### Dataset excerpts

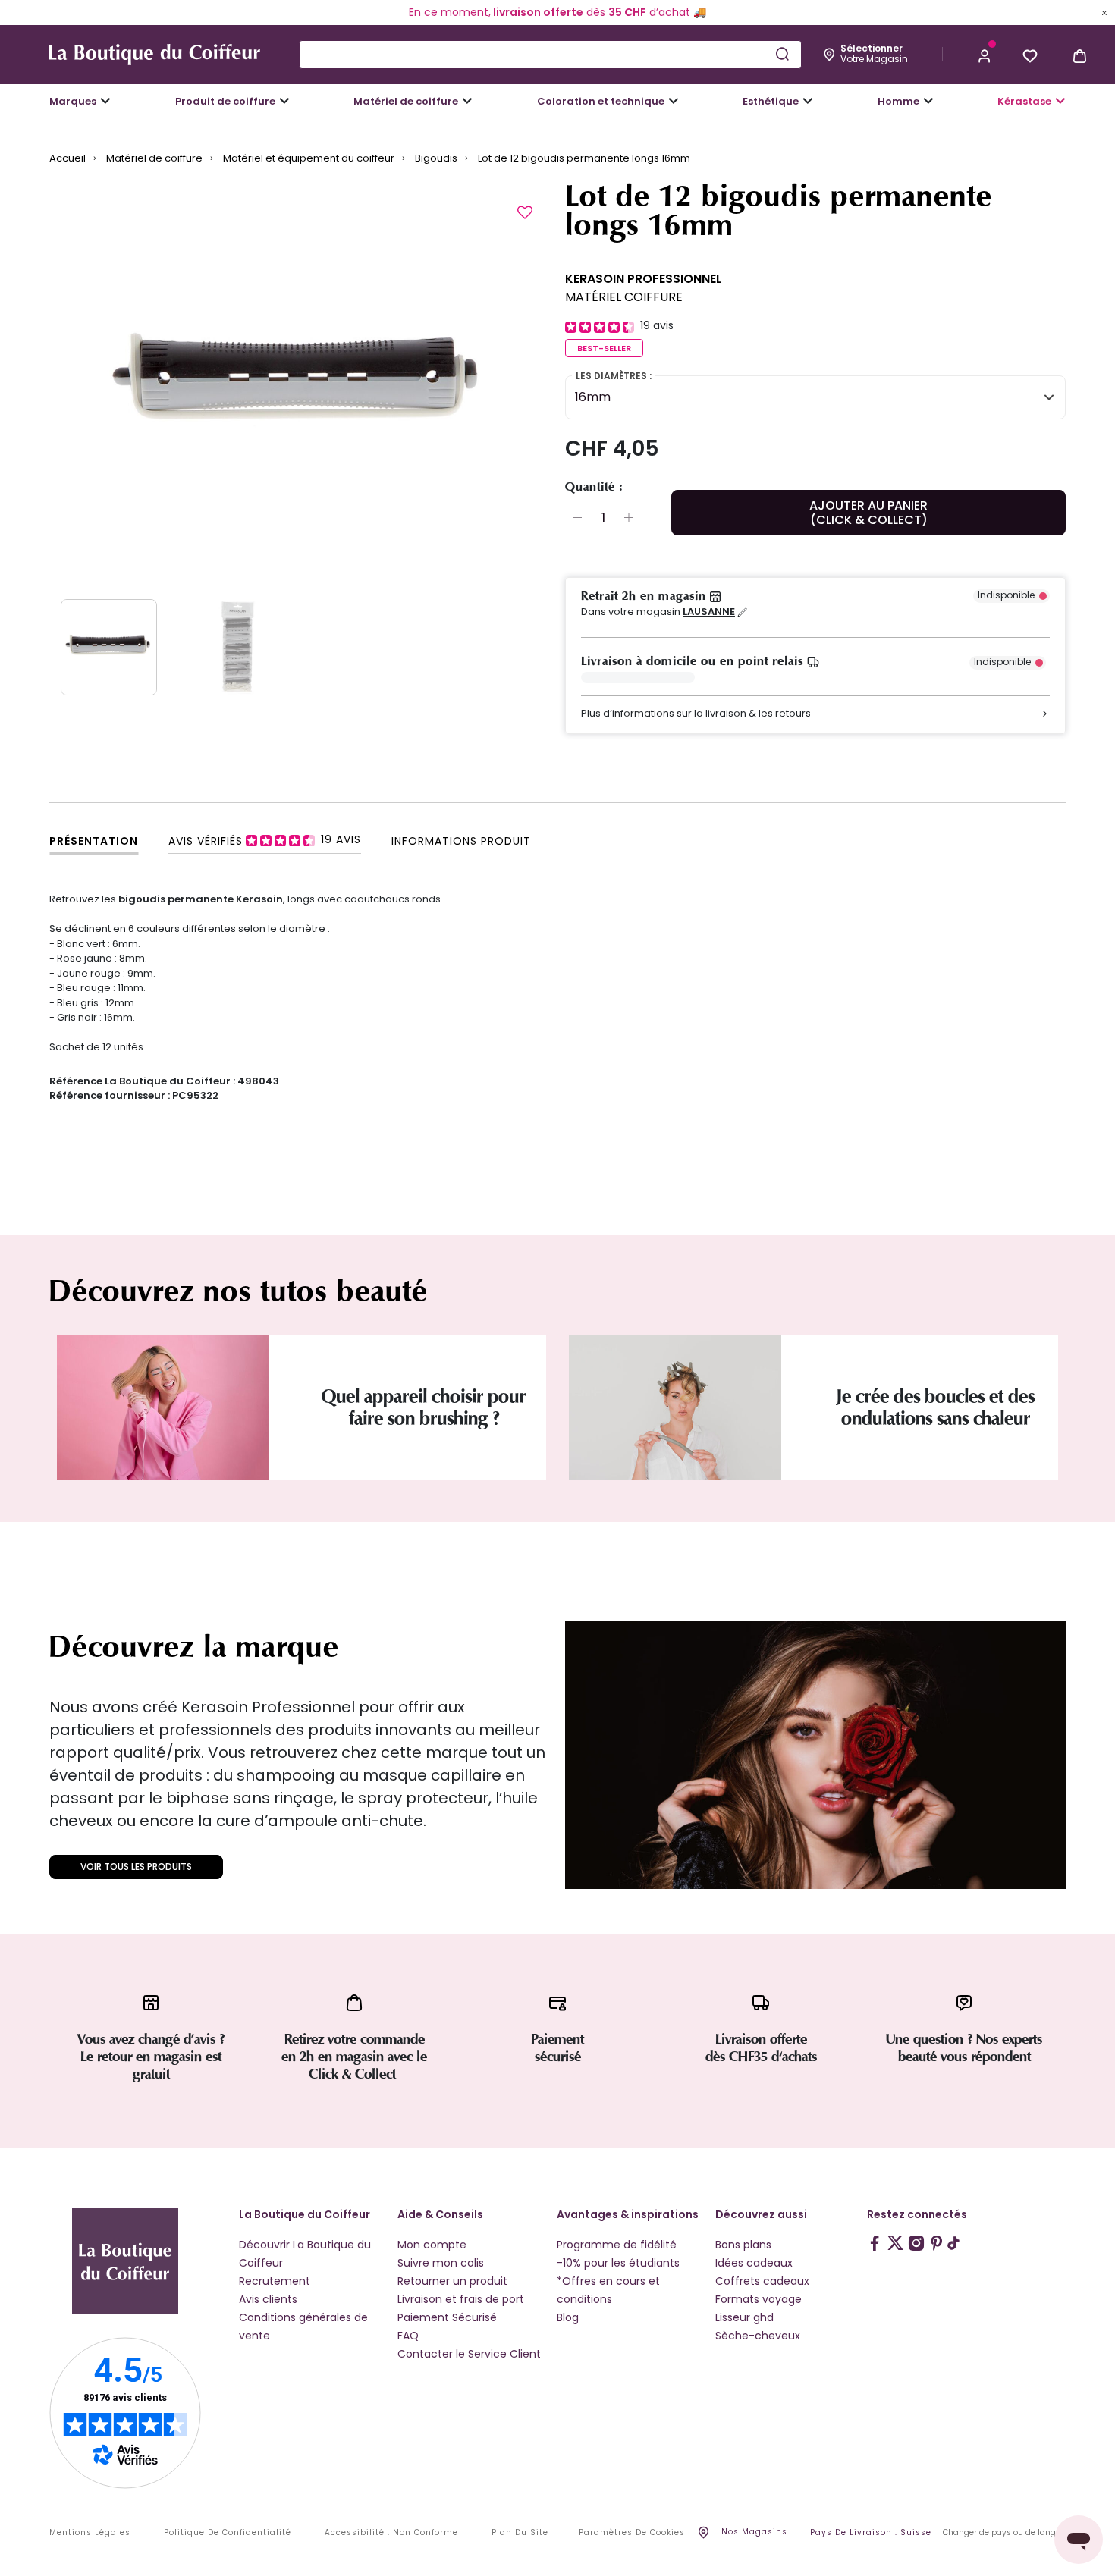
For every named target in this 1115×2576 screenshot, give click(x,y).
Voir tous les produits (136, 1866)
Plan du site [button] (520, 2532)
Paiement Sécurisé (447, 2317)
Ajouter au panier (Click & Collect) (868, 513)
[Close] (1104, 12)
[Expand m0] (105, 101)
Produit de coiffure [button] (225, 101)
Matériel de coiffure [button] (405, 101)
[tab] (264, 840)
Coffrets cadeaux (762, 2281)
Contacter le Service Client (469, 2353)
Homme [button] (898, 101)
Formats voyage (758, 2299)
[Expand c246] (928, 101)
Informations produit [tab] (461, 841)
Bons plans (743, 2244)
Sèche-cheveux (757, 2335)
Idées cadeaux (754, 2262)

### Exercise prompt
The expected output is the material above, repeated exactly and free of pictures.

### Output for this exercise
For every named target in this 1115×2576 screenshot, give click(x,y).
Voir tous les produits (136, 1866)
Plan du site [button] (520, 2532)
Paiement Sécurisé (447, 2317)
Ajouter au panier (Click & Collect) (868, 513)
[Close] (1104, 12)
[Expand m0] (105, 101)
Produit de coiffure [button] (225, 101)
Matériel de coiffure [button] (405, 101)
[tab] (264, 840)
Coffrets cadeaux (762, 2281)
Contacter le Service Client (469, 2353)
Homme [button] (898, 101)
Formats voyage (758, 2299)
[Expand c246] (928, 101)
Informations produit [tab] (461, 841)
Bons plans (743, 2244)
Sèche-cheveux (757, 2335)
Idées cadeaux (754, 2262)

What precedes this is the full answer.